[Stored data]
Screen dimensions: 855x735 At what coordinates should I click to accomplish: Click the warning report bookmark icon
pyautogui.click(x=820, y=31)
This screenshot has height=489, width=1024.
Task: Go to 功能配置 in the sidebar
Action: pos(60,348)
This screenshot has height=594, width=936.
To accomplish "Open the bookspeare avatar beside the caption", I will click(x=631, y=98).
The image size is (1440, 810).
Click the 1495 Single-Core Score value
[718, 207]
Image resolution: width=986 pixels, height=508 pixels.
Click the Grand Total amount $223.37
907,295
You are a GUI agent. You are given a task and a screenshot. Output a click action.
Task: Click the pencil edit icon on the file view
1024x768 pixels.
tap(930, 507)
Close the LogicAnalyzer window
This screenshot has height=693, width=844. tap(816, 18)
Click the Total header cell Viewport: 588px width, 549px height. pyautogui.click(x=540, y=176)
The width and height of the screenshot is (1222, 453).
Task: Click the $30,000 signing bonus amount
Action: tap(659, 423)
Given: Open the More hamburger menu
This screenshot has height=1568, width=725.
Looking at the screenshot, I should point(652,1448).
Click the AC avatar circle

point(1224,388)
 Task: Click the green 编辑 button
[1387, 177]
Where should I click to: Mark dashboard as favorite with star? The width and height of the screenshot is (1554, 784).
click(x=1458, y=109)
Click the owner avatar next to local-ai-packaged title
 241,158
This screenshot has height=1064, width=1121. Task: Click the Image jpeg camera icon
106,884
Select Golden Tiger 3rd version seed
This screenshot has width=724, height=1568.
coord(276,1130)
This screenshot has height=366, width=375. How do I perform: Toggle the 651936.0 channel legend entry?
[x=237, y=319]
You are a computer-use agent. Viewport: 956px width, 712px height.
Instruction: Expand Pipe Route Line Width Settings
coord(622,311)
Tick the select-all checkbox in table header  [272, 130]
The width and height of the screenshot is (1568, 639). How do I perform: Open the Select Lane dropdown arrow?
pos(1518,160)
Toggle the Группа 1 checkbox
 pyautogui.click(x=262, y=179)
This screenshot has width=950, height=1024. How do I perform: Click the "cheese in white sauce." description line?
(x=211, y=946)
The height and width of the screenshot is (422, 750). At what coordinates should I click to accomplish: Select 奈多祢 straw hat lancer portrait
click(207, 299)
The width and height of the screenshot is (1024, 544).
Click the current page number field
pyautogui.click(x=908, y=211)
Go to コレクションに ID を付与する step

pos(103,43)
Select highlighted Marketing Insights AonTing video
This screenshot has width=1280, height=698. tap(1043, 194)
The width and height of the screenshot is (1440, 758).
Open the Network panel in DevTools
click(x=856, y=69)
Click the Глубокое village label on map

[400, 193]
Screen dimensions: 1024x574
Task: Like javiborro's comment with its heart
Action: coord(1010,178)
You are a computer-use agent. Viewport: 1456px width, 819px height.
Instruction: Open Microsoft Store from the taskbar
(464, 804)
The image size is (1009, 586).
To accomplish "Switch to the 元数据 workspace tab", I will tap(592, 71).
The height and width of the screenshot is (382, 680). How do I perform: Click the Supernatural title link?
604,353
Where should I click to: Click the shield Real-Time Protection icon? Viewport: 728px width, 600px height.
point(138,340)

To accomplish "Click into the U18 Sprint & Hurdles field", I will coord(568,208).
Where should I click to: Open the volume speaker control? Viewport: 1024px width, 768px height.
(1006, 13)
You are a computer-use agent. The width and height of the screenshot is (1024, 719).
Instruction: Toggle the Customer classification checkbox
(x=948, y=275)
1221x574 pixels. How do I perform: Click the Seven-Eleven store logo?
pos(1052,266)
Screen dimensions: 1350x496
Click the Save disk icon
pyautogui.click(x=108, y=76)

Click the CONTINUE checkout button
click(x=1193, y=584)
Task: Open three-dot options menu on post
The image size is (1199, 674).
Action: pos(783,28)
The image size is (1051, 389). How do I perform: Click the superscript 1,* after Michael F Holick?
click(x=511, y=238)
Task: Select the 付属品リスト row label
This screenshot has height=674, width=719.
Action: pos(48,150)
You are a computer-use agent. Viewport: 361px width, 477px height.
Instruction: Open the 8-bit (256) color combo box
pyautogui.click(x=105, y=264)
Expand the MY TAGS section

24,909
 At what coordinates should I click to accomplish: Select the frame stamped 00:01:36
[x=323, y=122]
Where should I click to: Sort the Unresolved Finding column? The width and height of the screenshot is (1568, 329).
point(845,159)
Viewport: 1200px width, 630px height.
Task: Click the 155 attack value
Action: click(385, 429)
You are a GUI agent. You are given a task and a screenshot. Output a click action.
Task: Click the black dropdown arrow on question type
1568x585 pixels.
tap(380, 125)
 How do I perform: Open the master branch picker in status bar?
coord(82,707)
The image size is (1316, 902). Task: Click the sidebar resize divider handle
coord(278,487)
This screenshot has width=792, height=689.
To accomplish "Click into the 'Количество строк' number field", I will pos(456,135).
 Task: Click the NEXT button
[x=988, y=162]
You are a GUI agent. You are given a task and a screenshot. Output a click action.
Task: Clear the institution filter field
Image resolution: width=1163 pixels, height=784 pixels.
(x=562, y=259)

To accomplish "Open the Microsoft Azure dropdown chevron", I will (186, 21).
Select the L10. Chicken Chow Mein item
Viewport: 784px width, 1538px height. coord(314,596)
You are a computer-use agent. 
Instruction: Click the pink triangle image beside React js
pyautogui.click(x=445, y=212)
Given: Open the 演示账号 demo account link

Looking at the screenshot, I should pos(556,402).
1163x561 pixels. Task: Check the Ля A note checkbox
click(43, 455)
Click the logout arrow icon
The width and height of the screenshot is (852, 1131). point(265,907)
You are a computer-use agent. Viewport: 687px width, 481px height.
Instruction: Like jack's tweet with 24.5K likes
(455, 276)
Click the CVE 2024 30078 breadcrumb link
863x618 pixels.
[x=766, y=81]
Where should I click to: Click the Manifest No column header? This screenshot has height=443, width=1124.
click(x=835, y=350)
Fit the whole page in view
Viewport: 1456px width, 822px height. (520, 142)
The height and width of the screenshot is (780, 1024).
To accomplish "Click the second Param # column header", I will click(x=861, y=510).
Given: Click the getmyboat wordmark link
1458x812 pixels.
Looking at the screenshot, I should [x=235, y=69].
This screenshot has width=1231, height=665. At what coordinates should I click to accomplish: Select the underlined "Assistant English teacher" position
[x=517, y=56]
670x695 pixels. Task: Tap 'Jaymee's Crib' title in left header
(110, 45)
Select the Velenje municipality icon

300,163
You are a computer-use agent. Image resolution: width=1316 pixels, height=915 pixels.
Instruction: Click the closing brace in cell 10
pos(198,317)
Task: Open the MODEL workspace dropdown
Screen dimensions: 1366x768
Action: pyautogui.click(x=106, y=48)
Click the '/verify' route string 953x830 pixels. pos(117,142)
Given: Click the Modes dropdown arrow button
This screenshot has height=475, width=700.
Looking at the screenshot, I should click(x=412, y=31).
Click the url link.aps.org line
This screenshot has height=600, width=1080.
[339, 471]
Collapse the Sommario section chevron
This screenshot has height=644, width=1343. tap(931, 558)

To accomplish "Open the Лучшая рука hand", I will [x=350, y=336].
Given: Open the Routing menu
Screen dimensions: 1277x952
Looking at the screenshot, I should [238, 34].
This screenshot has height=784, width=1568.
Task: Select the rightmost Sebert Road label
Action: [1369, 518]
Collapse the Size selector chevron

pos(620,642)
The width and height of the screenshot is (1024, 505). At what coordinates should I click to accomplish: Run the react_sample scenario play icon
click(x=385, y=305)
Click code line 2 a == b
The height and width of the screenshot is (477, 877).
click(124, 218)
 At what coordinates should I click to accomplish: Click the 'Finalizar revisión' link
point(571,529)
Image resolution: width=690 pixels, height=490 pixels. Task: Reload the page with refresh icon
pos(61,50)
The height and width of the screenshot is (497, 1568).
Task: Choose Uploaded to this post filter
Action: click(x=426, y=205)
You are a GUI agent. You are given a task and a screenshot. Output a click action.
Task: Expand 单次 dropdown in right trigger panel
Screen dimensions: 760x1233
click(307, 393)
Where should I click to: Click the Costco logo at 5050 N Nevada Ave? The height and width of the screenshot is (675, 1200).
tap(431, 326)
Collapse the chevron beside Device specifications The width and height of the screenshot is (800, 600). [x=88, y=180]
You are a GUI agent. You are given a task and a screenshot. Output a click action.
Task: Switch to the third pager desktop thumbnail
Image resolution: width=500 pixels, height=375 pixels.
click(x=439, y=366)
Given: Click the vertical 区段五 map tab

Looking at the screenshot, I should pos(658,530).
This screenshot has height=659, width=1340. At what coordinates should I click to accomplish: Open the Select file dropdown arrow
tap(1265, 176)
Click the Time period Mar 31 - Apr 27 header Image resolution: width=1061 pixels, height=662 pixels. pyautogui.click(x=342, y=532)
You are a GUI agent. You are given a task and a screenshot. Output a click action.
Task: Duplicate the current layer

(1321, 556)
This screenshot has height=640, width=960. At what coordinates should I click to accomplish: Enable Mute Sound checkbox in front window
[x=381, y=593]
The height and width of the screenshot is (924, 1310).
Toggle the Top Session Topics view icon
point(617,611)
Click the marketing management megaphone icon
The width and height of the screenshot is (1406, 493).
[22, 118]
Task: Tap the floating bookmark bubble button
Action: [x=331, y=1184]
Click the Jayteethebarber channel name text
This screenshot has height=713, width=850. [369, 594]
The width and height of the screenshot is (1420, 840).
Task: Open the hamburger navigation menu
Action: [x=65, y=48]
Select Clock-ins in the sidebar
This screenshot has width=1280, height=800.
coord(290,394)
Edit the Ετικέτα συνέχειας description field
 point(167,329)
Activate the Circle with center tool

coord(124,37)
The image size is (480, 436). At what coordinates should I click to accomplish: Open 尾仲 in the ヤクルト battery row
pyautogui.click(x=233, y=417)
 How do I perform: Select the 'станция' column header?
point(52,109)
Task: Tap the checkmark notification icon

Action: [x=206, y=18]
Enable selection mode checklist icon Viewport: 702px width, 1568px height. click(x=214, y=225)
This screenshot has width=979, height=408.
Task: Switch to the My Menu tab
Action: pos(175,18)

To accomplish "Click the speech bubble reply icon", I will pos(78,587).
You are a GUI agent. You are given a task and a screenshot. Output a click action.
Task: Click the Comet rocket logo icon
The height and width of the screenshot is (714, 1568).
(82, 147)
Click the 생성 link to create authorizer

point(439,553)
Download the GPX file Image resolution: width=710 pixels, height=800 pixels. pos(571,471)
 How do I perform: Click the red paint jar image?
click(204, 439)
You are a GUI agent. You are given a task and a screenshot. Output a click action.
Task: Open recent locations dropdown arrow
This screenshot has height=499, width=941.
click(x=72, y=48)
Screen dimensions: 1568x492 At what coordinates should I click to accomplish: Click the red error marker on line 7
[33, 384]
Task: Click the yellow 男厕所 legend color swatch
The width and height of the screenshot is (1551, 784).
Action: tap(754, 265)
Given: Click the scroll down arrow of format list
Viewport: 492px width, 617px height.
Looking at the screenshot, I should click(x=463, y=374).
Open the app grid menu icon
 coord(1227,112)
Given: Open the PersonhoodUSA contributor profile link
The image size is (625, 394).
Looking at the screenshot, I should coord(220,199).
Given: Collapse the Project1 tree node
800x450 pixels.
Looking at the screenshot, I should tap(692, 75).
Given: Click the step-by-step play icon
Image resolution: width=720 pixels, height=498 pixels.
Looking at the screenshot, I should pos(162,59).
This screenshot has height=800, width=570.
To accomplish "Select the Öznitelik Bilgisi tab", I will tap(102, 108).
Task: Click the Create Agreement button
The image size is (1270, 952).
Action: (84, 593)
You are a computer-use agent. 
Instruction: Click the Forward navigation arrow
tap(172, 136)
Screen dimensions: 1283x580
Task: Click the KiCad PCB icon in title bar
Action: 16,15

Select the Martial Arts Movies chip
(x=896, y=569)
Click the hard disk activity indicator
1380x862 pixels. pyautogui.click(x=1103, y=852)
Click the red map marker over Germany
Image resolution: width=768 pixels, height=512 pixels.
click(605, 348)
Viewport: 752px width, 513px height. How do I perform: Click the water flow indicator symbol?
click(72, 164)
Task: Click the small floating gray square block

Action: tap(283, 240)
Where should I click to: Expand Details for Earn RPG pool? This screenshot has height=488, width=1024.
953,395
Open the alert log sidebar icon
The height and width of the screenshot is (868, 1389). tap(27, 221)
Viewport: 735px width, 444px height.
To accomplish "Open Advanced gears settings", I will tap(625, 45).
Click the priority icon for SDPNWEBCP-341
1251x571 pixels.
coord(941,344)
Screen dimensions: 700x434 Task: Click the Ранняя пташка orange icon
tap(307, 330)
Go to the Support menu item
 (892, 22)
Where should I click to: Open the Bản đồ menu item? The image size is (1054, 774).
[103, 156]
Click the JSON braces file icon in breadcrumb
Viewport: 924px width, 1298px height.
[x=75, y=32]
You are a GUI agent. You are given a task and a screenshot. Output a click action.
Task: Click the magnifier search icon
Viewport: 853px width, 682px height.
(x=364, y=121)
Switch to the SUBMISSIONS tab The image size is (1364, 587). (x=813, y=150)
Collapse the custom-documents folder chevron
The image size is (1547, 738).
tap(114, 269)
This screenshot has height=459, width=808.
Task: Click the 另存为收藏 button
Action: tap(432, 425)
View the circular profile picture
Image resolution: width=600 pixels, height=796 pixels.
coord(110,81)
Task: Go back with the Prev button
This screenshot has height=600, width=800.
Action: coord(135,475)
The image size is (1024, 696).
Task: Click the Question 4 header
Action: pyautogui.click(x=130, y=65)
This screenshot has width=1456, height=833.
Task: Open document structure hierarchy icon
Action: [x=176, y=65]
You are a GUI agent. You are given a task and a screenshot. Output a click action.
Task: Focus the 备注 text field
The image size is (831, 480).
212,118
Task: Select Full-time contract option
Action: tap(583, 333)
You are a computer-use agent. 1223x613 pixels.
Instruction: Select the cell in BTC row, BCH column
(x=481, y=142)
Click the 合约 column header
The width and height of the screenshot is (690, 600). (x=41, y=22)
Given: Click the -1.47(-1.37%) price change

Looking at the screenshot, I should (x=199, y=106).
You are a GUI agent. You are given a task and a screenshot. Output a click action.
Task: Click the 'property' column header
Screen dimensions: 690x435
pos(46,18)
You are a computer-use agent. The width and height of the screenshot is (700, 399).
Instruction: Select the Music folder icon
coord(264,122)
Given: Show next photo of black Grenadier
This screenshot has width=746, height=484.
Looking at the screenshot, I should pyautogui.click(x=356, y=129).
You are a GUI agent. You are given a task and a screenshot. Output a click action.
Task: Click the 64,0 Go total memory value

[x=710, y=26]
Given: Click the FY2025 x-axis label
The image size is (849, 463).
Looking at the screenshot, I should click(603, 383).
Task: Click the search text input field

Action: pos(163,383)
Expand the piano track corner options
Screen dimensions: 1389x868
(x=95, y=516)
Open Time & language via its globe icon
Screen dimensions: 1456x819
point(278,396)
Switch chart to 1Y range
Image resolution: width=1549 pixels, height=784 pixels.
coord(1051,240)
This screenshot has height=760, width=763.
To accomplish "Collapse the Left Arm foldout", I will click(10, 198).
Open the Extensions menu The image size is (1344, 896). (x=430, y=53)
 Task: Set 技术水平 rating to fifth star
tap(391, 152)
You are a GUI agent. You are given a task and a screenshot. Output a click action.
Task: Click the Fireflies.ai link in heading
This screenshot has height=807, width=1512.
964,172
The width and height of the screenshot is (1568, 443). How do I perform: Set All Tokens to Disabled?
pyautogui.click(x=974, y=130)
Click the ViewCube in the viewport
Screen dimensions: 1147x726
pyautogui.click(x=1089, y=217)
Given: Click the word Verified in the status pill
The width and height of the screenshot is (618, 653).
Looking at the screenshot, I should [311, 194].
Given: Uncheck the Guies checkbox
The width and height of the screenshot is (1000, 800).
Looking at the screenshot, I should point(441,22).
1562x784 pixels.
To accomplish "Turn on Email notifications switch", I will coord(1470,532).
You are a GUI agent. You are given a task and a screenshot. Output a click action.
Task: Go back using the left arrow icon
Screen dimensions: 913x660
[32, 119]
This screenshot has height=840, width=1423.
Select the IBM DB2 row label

### WHAT THE TASK REQUIRES
Your job is to copy out every line from the records above that has the word "black".

### SOLUTION TO THE PROBLEM
Task: Click the black dropdown arrow on question type
Given: Show next photo of black Grenadier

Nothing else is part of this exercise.